La prima “mostra” di Arual risale a quando aveva appena due anni: le tende della nonna divennero la sua tela, il fratello il suo primo fan, la critica domestica… meno entusiasta. Da quel momento, il percorso artistico non fu lineare. Gli studi in ambito creativo non vennero incoraggiati, ma la passione non si spense. Arual si fece autodidatta, esplorando tecniche e materiali con una curiosità instancabile: olio, matita, tessuti, oggetti trovati. Ogni mezzo era valido per dare forma a ciò che le parole non riuscivano a dire.

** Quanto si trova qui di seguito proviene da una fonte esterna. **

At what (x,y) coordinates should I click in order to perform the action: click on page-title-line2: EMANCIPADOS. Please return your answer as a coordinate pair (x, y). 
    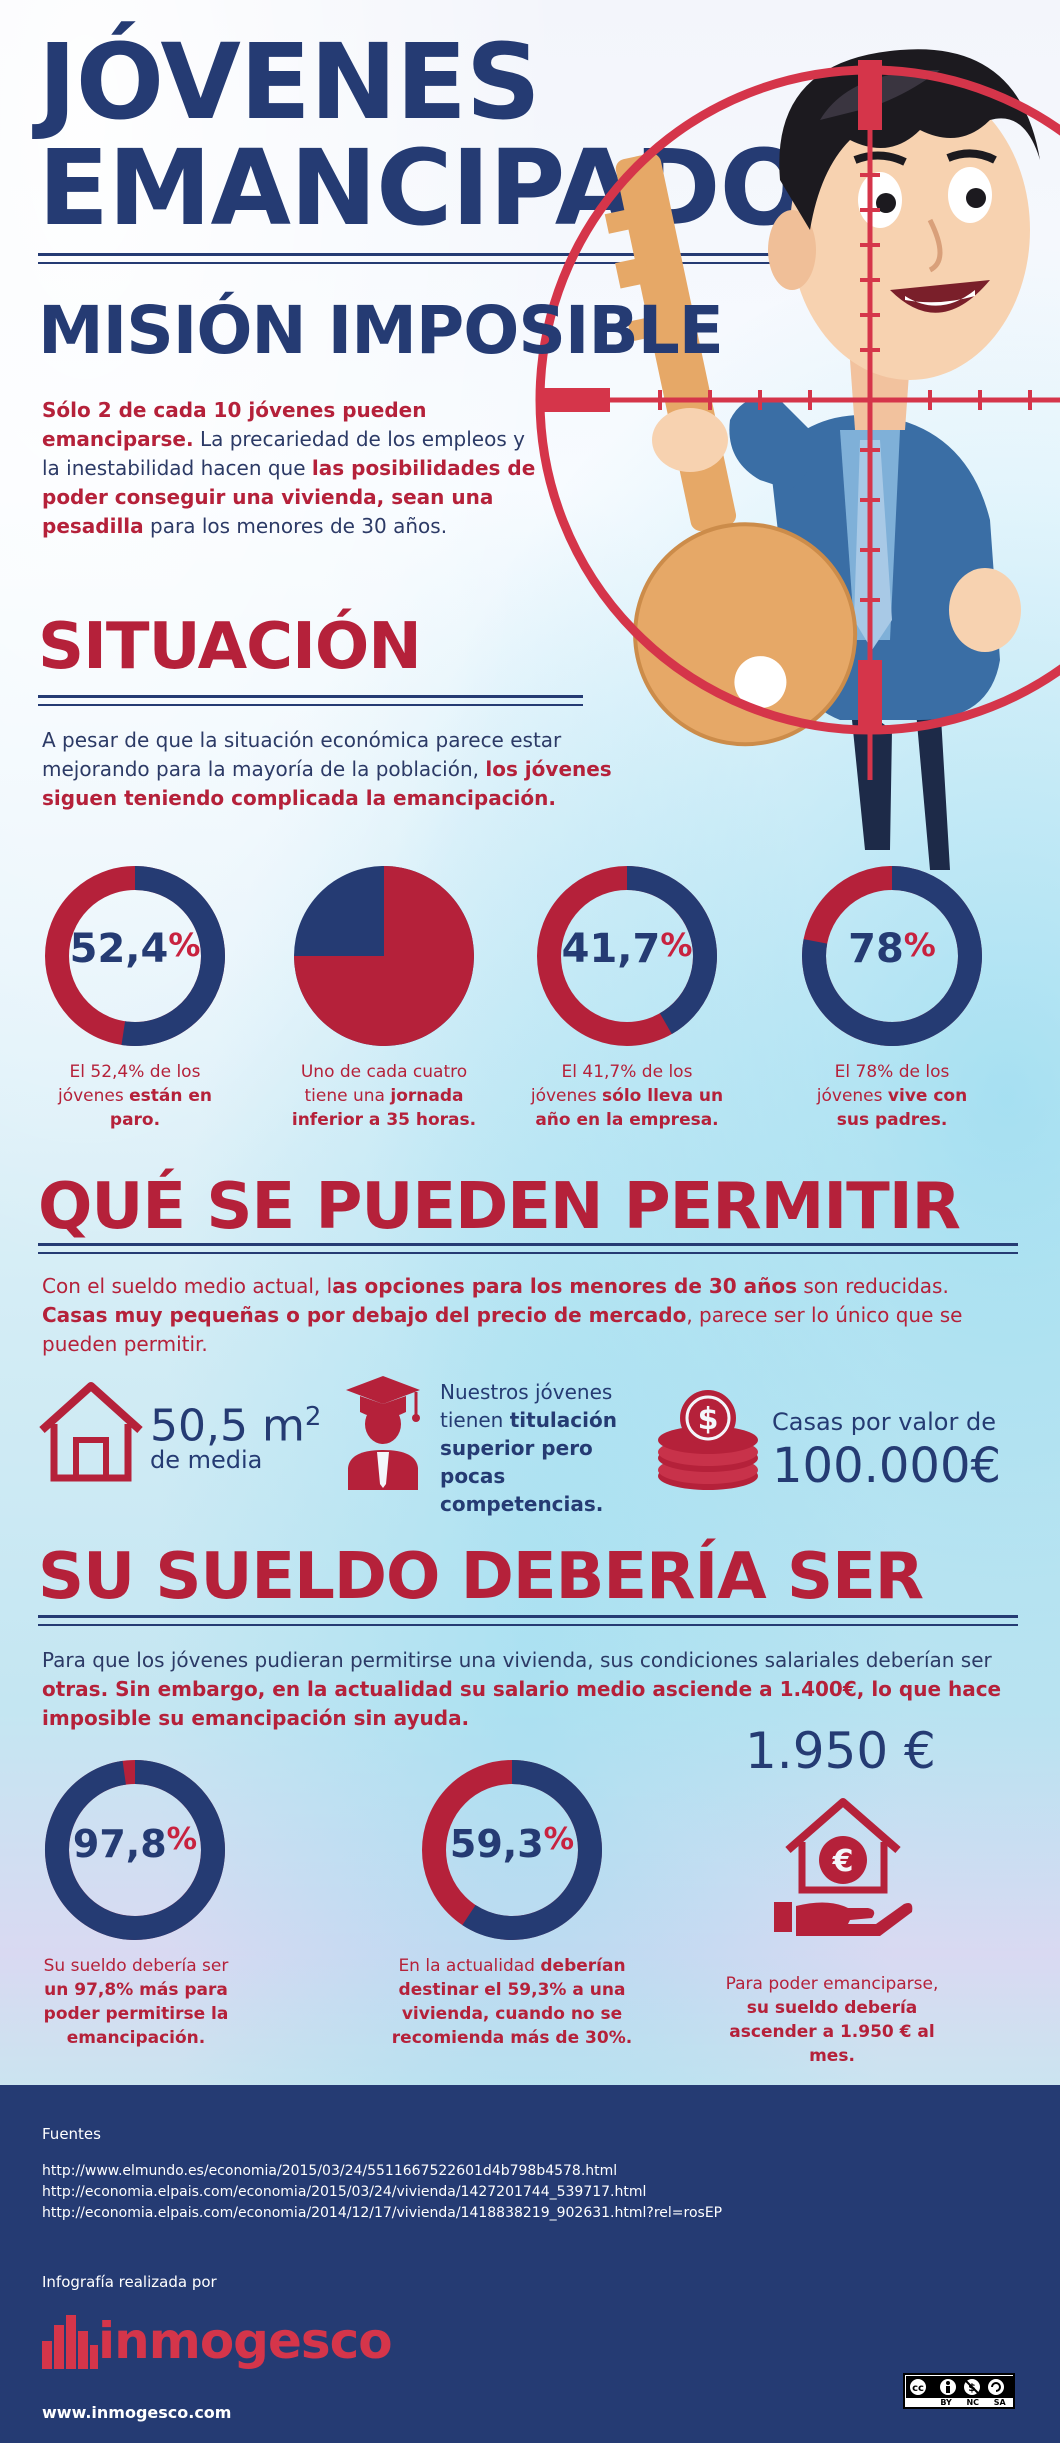
    Looking at the image, I should click on (460, 188).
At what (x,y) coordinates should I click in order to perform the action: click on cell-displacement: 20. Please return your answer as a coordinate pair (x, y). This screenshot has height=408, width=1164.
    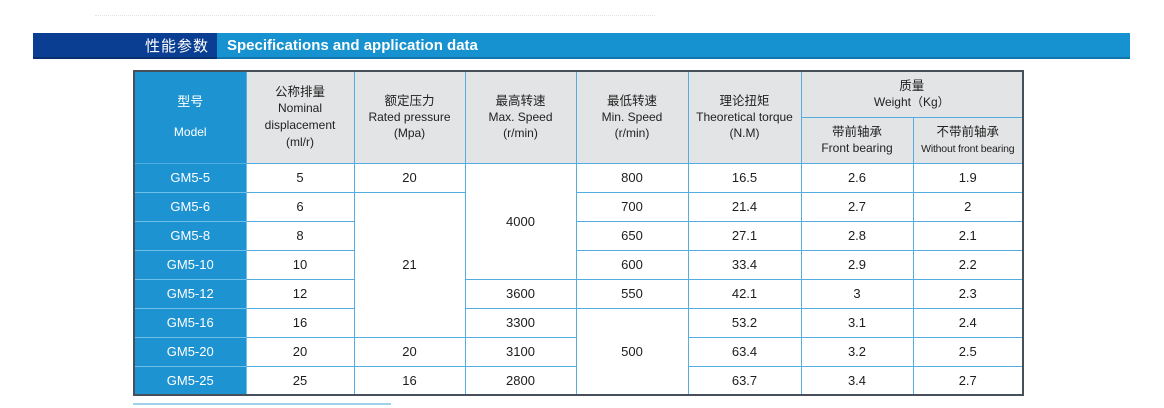
    Looking at the image, I should click on (300, 352).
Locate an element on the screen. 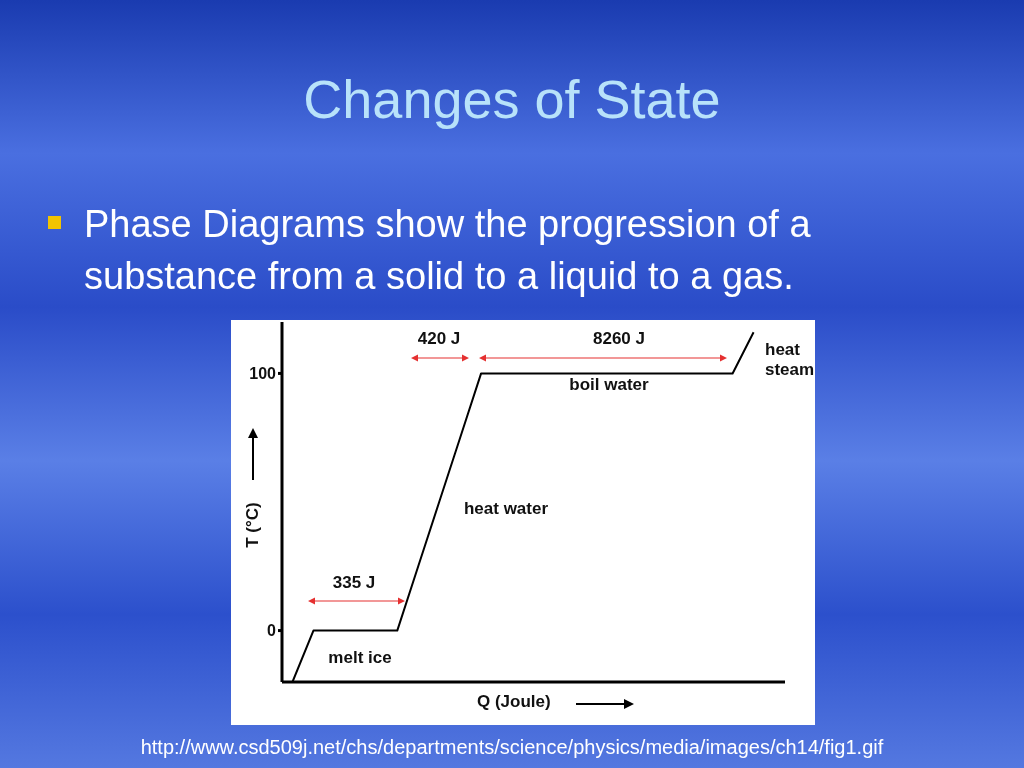 This screenshot has height=768, width=1024. annotation: 8260 J is located at coordinates (619, 338).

La svolta arriva quando Arual decide di mostrarsi. Di esporsi, insieme alle sue opere. La prima creazione è un manifesto visivo della sua tensione interiore: una cornice barocca nera, opulenta e quasi soffocante, racchiude un’immagine dai toni caldi, arancio e bruno. Al centro, forme avvolte da drappeggi scuri evocano mistero e profondità. In basso, ossa e un teschio stilizzato dialogano con la vita e la morte. È un’opera che parla di dualità: luce e ombra, bellezza e inquietudine, ordine e caos. La cornice cerca di imprigionare, ma il soggetto centrale resiste, emerge, vive.
Un mondo gotico e ironico
La seconda opera ci porta in un paesaggio gotico, dove case dai tetti spioventi si stagliano contro un cielo verde pallido. Croci, alberi spogli, un cimitero evocato. In primo piano, una figura stringe una zucca intagliata dal sorriso inquietante, simbolo di Halloween. Accanto, un gatto nero completa la scena. I colori – l’arancio brillante, il nero profondo, il verde sfumato – creano un contrasto magnetico. È un’opera che gioca con l’immaginario dark, ma lo trasforma in racconto visivo, dove ironia e inquietudine convivono.